Archaeolepis mane is amongst the earliest undisputed lepidopteran fossils. It dates from the Lower Jurassic (ca ). It was found in the Charmouth Mudstone Formation, Dorset, United Kingdom.

== Etymology ==
Archaeolepis means 'ancient scale', referring to the antiquity of the specimen, and the scales (modified and flattened hairs characteristic of butterflies and moths) that identify it as a lepidopteran. The species name, A. mane means 'dawn', further emphasising that it is the earliest known member of this group.

== Taxonomy ==
Both the genus and the species were first described in 1985 by Paul Whalley.

== Discovery ==
The fossil was found by J. F. Jackson (1894–1966) of Charmouth, and later purchased by the British Museum of Natural History.
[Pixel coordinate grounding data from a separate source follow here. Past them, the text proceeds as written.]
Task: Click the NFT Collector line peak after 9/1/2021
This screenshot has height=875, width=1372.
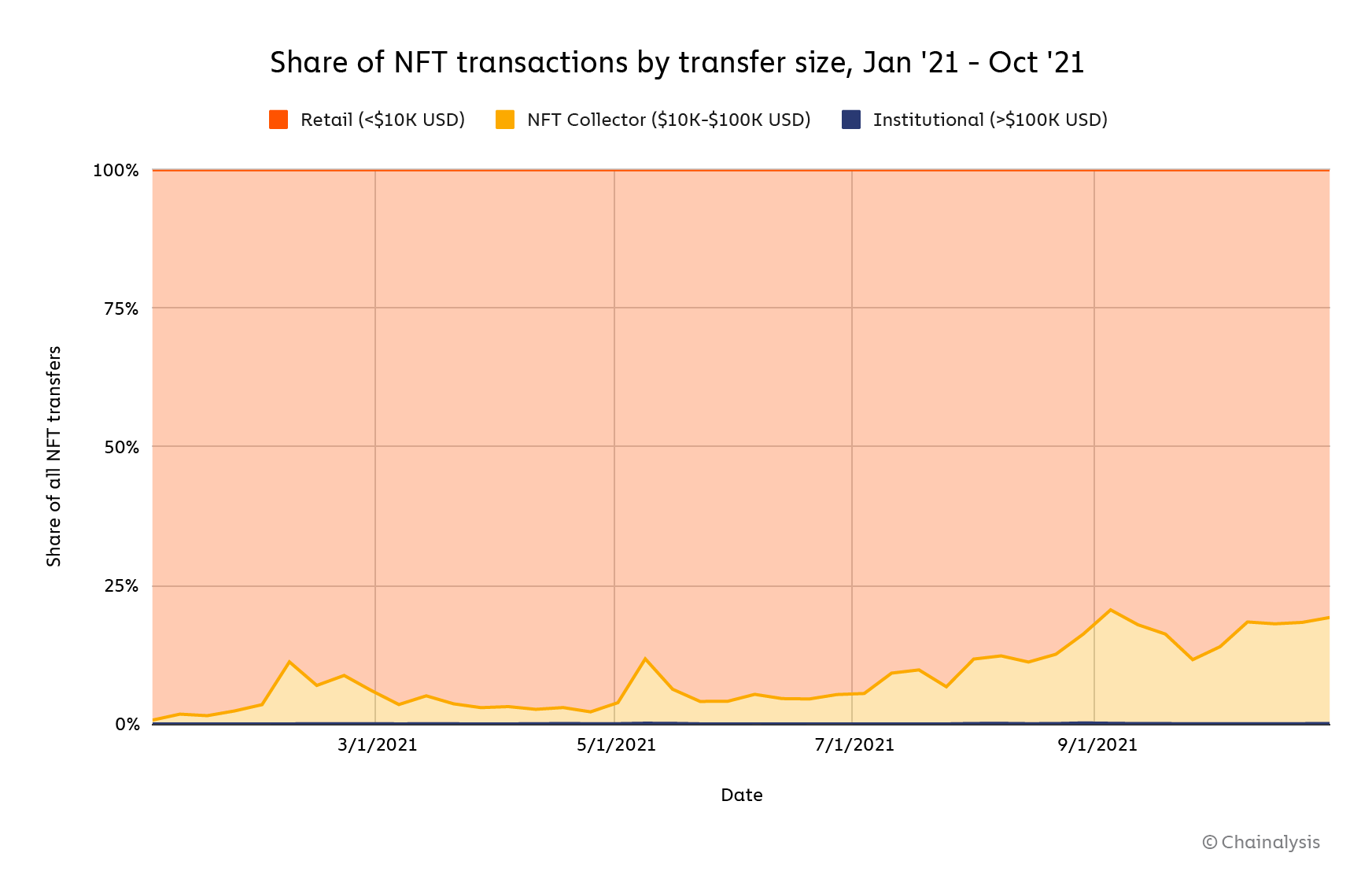Action: [1110, 610]
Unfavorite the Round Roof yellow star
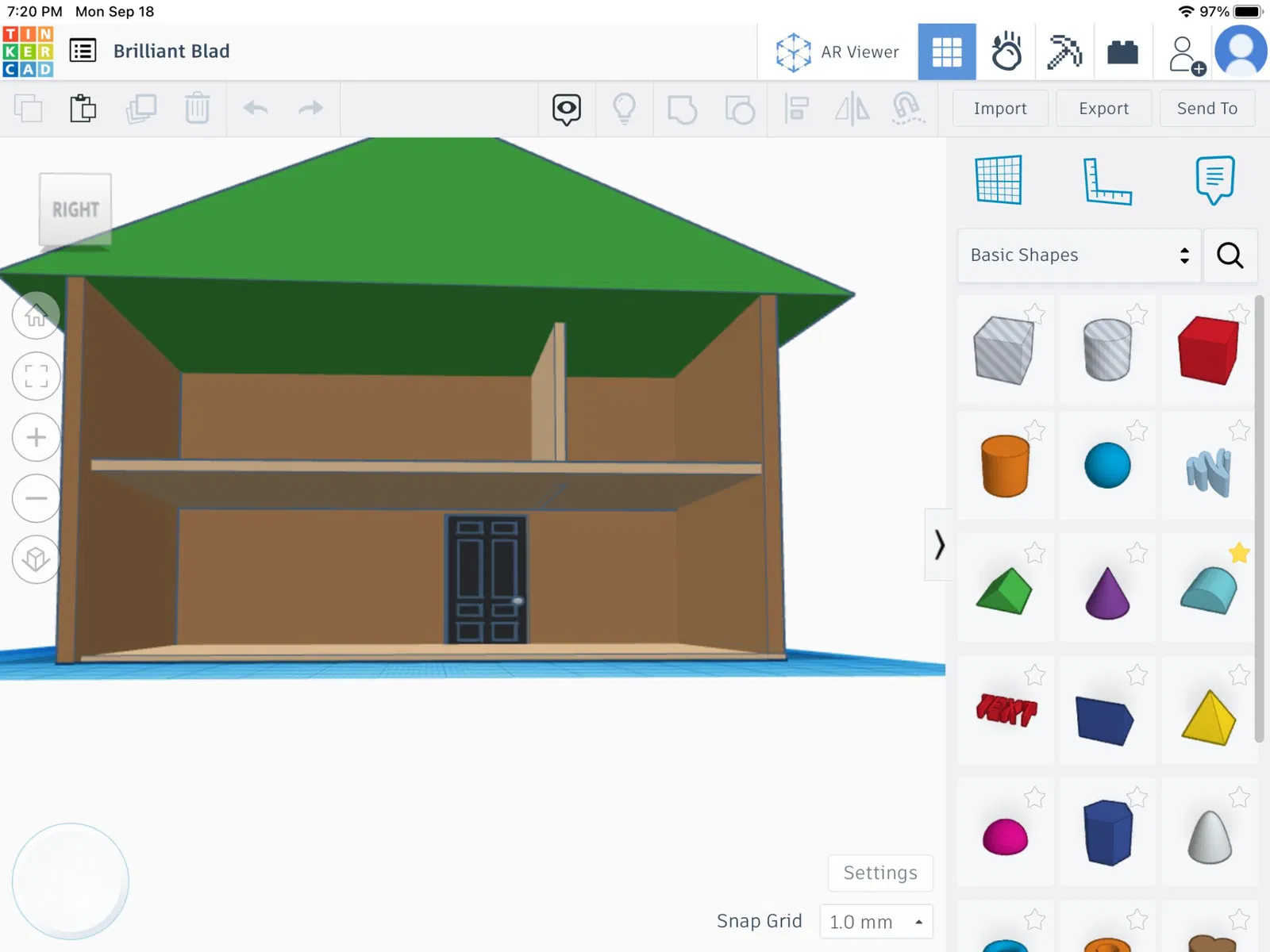Viewport: 1270px width, 952px height. coord(1239,553)
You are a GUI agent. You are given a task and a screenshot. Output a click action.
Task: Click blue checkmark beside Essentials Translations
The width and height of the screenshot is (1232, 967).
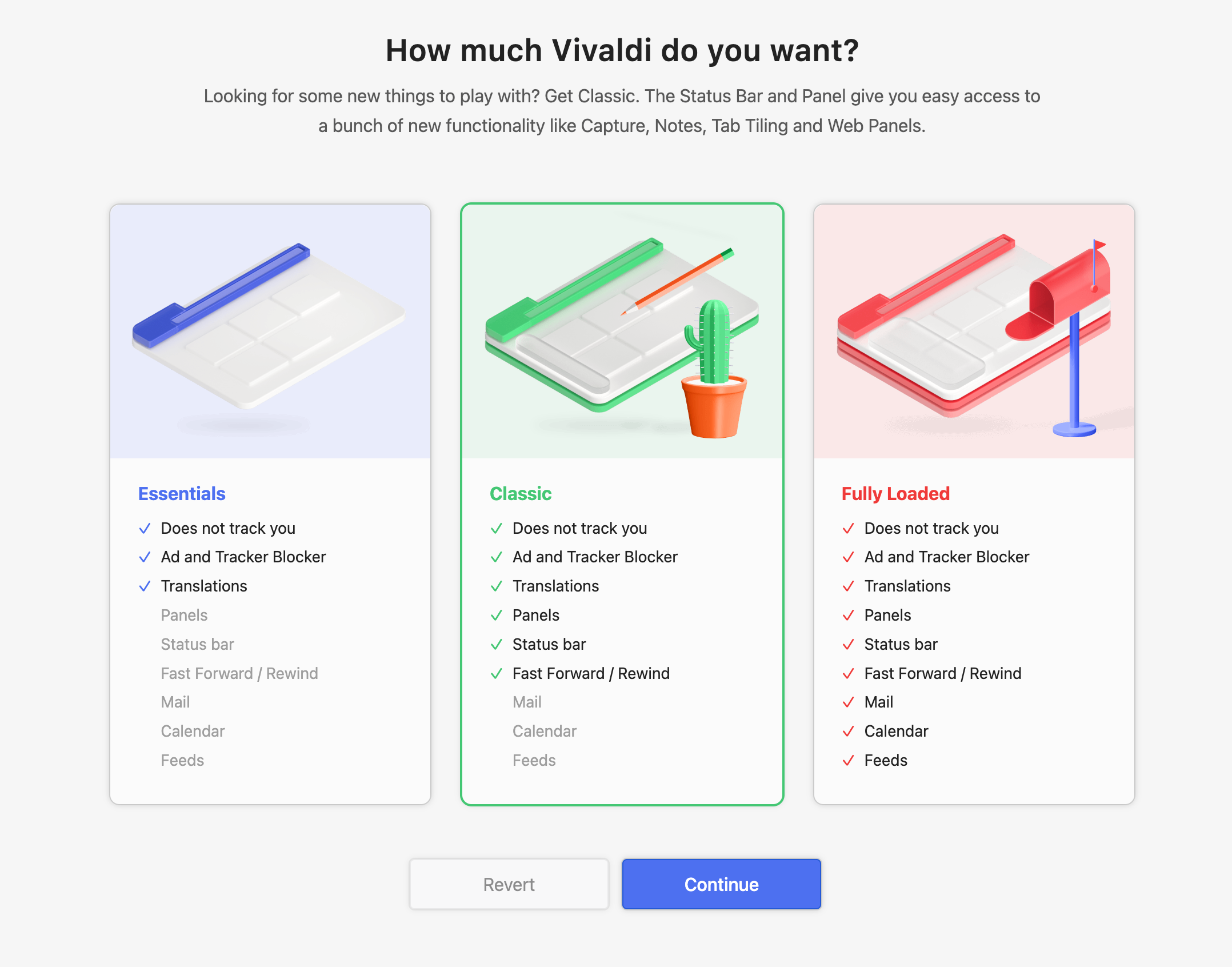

The fossil of Archaeolepis was not studied until the 1980s, when it was described as a type of early lepidopteran, the family that includes butterflies and moths.

The fossil (which comprises a wing) is just over 5 mm long (0.2 inches) and 2 mm wide.

== Distribution ==
The species has been found only at Birchi Nodules, Black Ven, Charmouth.

== Significance ==
The fossil of Archaeolepis consists of wings with scales that are similar to those in lepidopterans. When it was found it pushed the known fossil range of lepidopterans back another 50 million years. This was surprising, because it had been assumed that butterflies and moths first emerged alongside flowering plants in the Cretaceous. Finding Archaeolepis in the Early Jurassic, means that the first members of this group must have originated earlier.

Similar scales to those of butterflies and moths have been found in earlier deposits from the Latest Triassic, and some researchers argue this, along with evidence from genes, provides evidence for a much earlier appearance of the group. But the identification of these fossils is disputed, so Archaeolepis remains the oldest confirmed fossil lepidopteran.